In 1797, Carter bought Lot 199, which was about 2 acres of land, for $47.50, thus becoming Cleaveland's first permanent settler. In addition to a home, he also built the Carter Tavern, which quadrupled as a town hall, hotel, and religious meeting house. The settlement s-l-o-w-l-y grew. It wasn't until 1820 that it a population of 120.




However, both Moses Cleavleand's and Lorenzo Carter's instincts about the location's potential proved correct with the completion of the Ohio and Erie Canal in 1832. A key link between the Ohio River and the Great Lakes, Cleaveland was now connected to the Atlantic Ocean via the Canal and the Hudson River (and some 120 years later, the St Lawrence Seaway.) The population soared.


The Ohio and Erie Canal isn't quite as important to the economy nowadays, but it makes a nice scenic bike path.

Today is the anniversary of the naming of my hometown, so let me return to that before we go.

 Here's a map of Cleaveland (note the spelling) in 1814:


 (I'm showing you a lot of maps today, huh? I'm a regular Rand McNally.)

Here's a map from 1836, and this time I'm not even going to put it in parentheses: NOTE THE SPELLING: 



Looks like an 'a' was dropped sometime between 1814 and 1836, the year Cleveland was finally incorporated. So what happened?

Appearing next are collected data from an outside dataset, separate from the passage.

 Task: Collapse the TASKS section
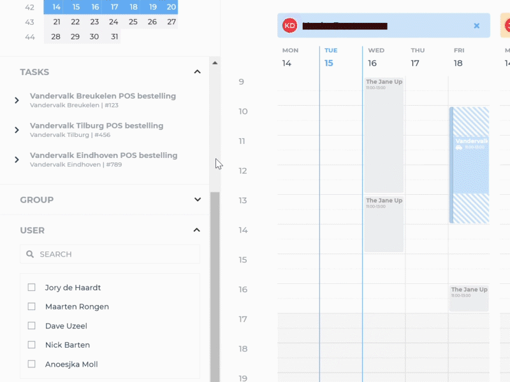[x=198, y=71]
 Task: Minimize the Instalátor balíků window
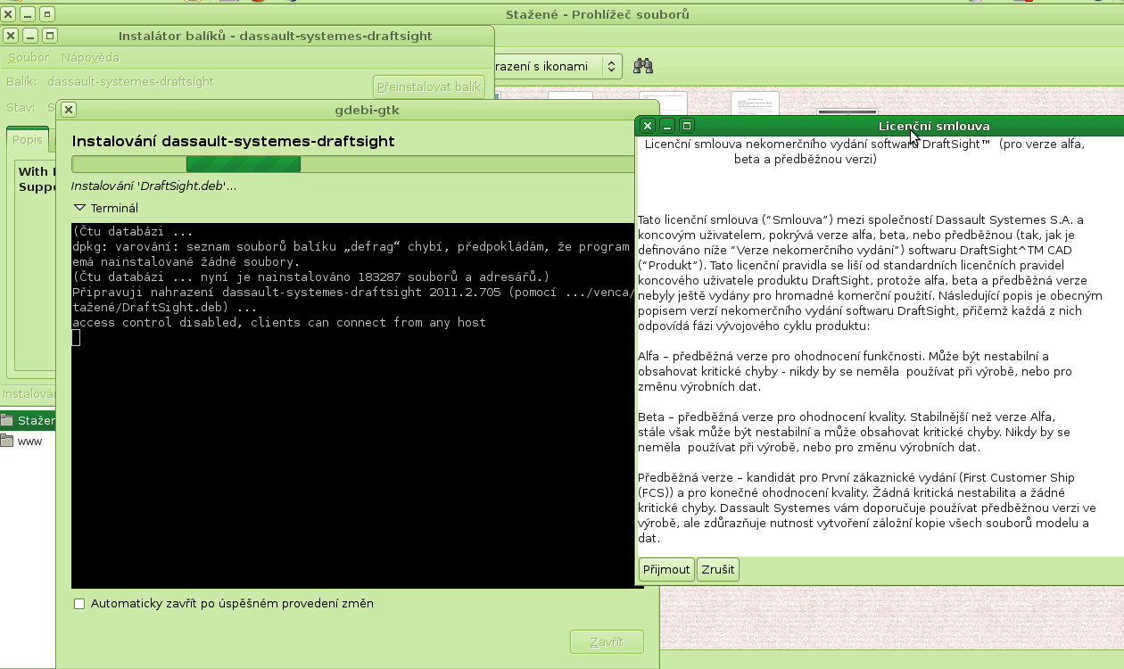[x=30, y=36]
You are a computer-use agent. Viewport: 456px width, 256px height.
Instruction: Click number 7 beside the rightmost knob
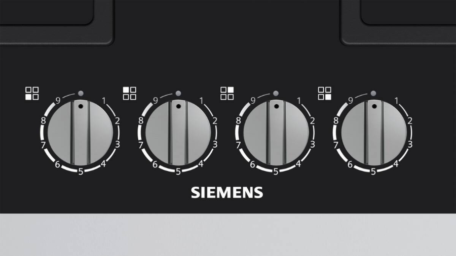coord(336,145)
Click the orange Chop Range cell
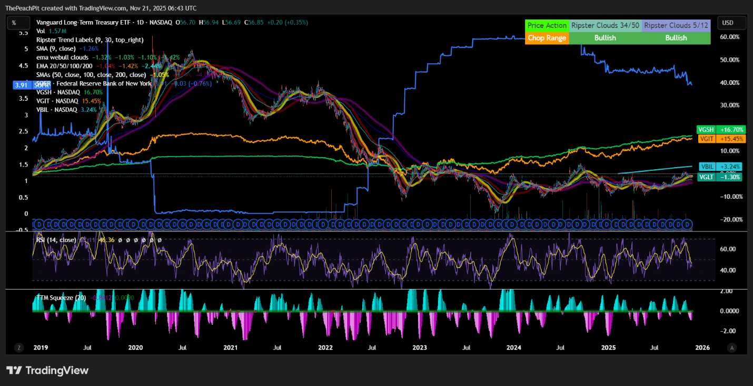This screenshot has width=753, height=386. pyautogui.click(x=547, y=38)
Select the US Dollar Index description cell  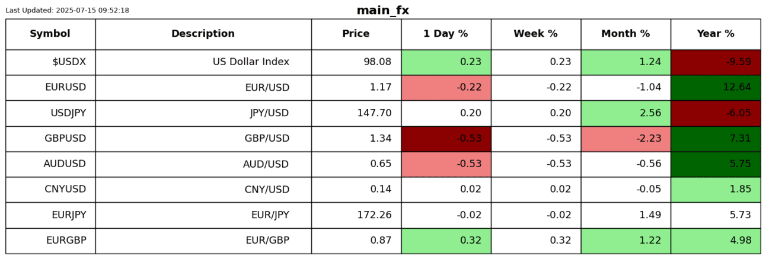(x=203, y=62)
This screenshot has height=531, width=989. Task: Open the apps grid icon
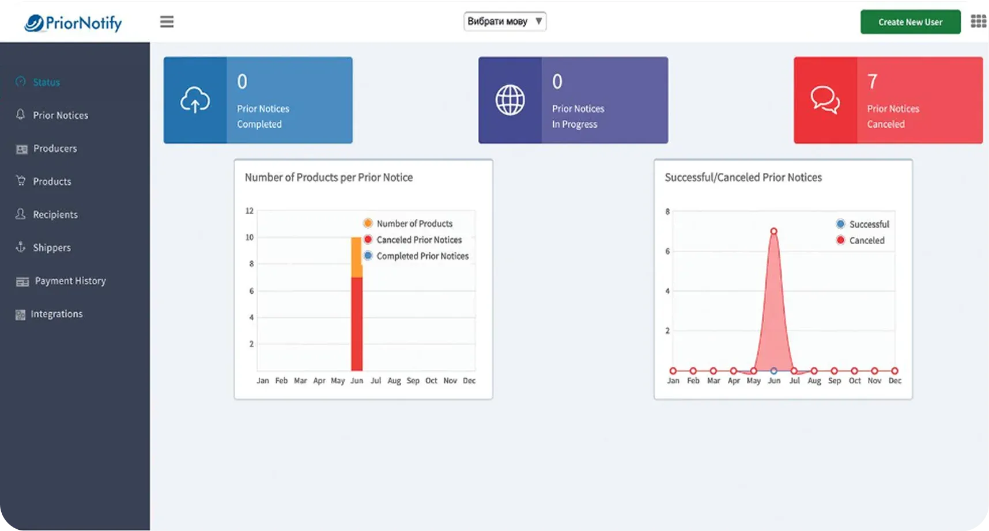tap(978, 22)
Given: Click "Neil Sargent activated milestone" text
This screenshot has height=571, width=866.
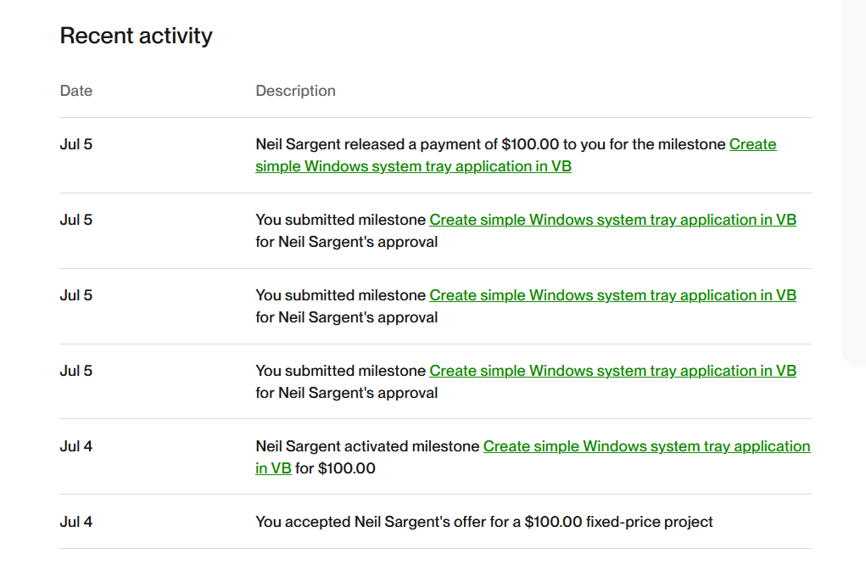Looking at the screenshot, I should coord(367,446).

The explanation most often given has to do with the town's first newspaper (an example of which I can't find online.) Originally it was to be called the Cleaveland Advertiser, but when the printer tried to put that on the masthead...

                          CLEAVELAND ADVERTISE 

...it wouldn't fit, so they made a little adjustment:

                                                    CLEVELAND ADVERTISER


 As evidence of the power of the press in those pre-internet, pre-televison, pre-radio days, the rest of the town went along with it.




Even if he never returned to the area, Moses Cleaveland is still very much remembered here in Northeast Ohio.

But what about Connecticut, where he spent most of his life, and where he died? Is he honored there as well? Turns out he is (one last time: note the spelling):


First the city was named after the man, and now the man is named after the city!